> _PROVIDED RECORDS_:
------------------------
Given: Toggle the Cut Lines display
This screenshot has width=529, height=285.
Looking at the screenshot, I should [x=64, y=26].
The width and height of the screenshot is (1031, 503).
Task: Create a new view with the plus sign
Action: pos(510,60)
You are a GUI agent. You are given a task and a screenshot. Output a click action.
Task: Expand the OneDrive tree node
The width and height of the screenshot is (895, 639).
------------------------
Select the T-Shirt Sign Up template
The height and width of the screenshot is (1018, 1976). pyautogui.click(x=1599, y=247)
------------------------
> _WHAT THE EXERCISE ASKS_:
Write out exactly the lines that fall from the line with "Task: Expand the OneDrive tree node" to the line with "The width and height of the screenshot is (895, 639)." in the records above, keeping both ends.

> _EXPECTED ANSWER_:
Task: Expand the OneDrive tree node
The width and height of the screenshot is (895, 639).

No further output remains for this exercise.